EXERCISE PASSAGE.
- Opening Delimiter -
Addressing behavioral changes in adolescents is a crucial step in identifying the core of what social, mental, physical, and environmental factors impact an adolescent’s behavior. InCrowd gathered pediatricians’ insight on what behavior and mental changes they see in their patients and how those issues are detected during a visit. While identifying symptoms is vital, data collected showed how a pediatrician’s training, most commonly used tools, and ongoing education play a key role in adolescents’ behavioral and mental health support.
InCrowd asked 100 pediatricians who treat patients 12 to 18 years of age for mental and behavioral health issues to reveal which key symptoms they look for when supporting patient behavioral growth and development as part of good overall health.
“Disordered eating, body image concerns, separating from friends or changes in friend groups, increased isolation, substance use, gender dysphoria, failing grades, decreased hygiene, sleep issues, loss of interest in activities previously enjoyed.” were some of the changes one Cincinnati based pediatrician said she looked for.
While such symptoms were proven to impact an ever-evolving adolescent’s behavior, we also wanted to determine what else factors in. In our research we asked about the frequency of interaction pediatricians have with patients that have mental health issues that are directly connected to gender and sexual identity.
One contributor discussed the following changes in her patient population on the topic of gender and sexual identity: “we are seeing an increase in depression, anxiety, overdoses and suicidal ideation in the hospital setting. Gender identity is an increasing link to these admissions and further psychiatric hospitalization or outpatient treatment.”
Before pediatricians create a treatment plan for their patients, they need to have access to the tools and support their patients need.
“This was not an issue that was taught when I trained, and while guidelines do now exist I feel that the high risk of suicide and bullying ,trauma, experienced by this population as well as the specific issues related to gender dysphoria requires trained [mental health] professionals with expertise in this field.” said one Ohio-based pediatrician about what her training needed to provide further support to her patients.
- Closing Delimiter -
PROVIDED INFORMATION.
- Opening Delimiter -
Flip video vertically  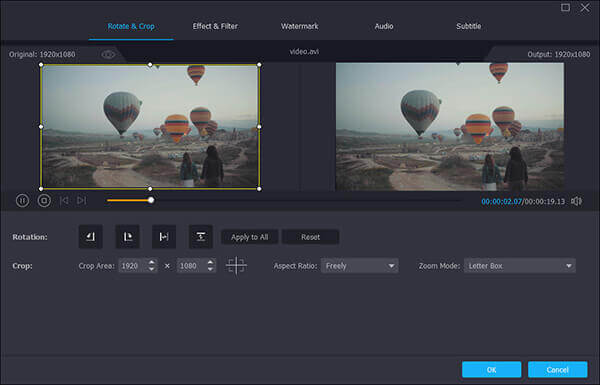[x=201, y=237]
- Closing Delimiter -
- Opening Delimiter -
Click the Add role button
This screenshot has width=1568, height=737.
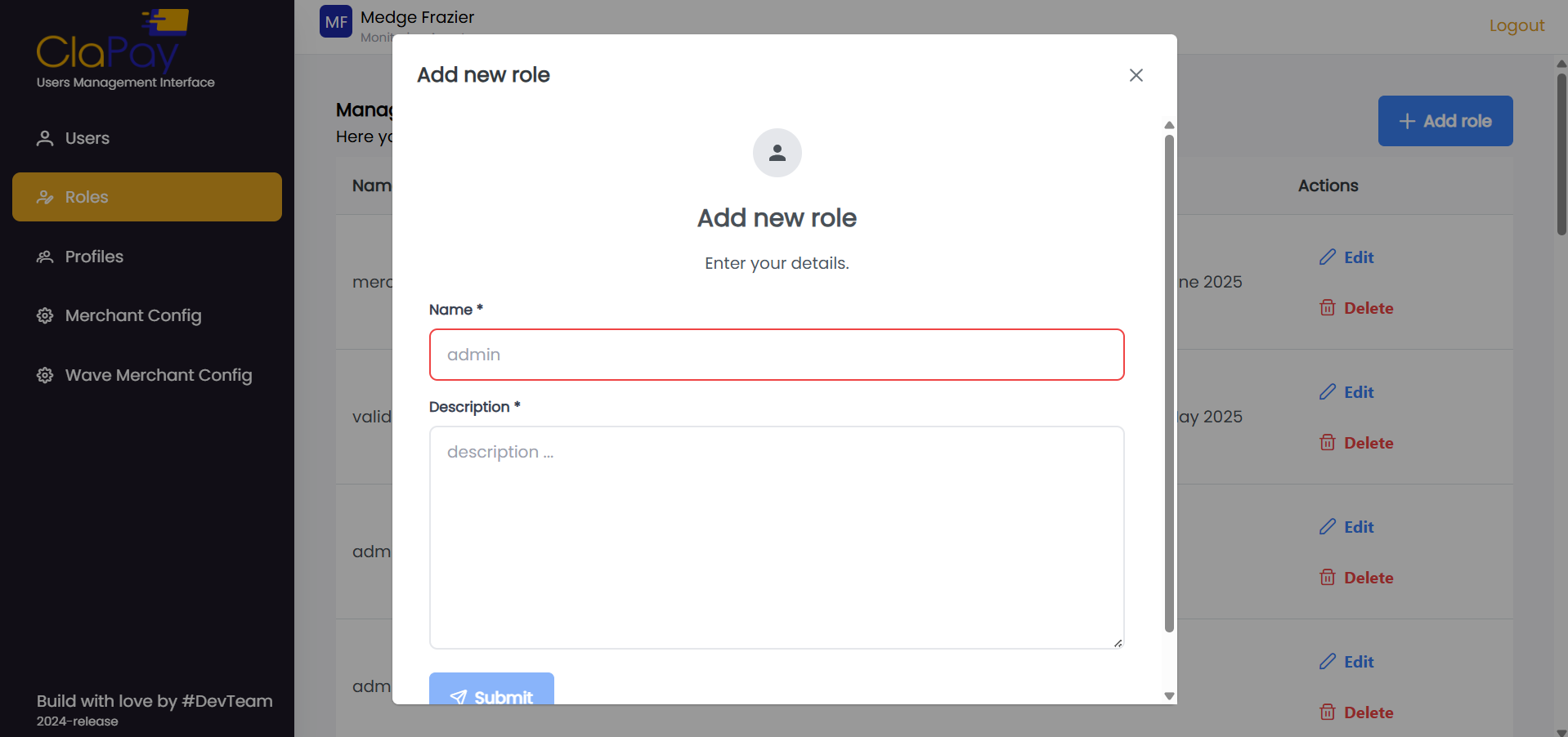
- Closing Delimiter -
REQUIRED TASKS.
a) In the text on adolescent behavioral health, how many pediatricians did InCrowd ask about the symptoms they look for?
b) Carry on the text on adolescent behavioral health, starting after its last sentence.
The listing has no connection to the text on adolescent behavioral health.

EXPECTED RESULTS.
a) 100 pediatricians

b)
We asked if these pediatricians felt they have been adequately trained and have the necessary tools available to assist and treat their patients of 12 to 18 years of age on their mental health issues connected to gender and sexual identity.
It is clear that some pediatricians are being faced with patient needs they may not have received appropriate training for or may not have access to the proper support or tools necessary to provide quality patient care in this area. The gap between getting adolescents connected to the proper channel(s) and effective pediatrician support can be resolved by understanding how much pediatrician training and education on sexual and gender identity is available before and after the commencement of their careers.
A percentage of pediatricians explained they didn’t have sufficient training to bridge that gap, so we asked 32 medical residents in a pediatrician program if their medical school or residency program included education on gender and sexual identity issues.
While this is a small sample size, it does show there seems to be an additional focus on identification and treatment of gender and sexuality issues in adolescent based medicine which is reassuring for both the patients and physician treaters.
The insights gained from these pediatricians not only help identify mental and behavioral health complications of an adolescent population but also inform on the gaps that may exist in training and tools that may become more commonplace in the future.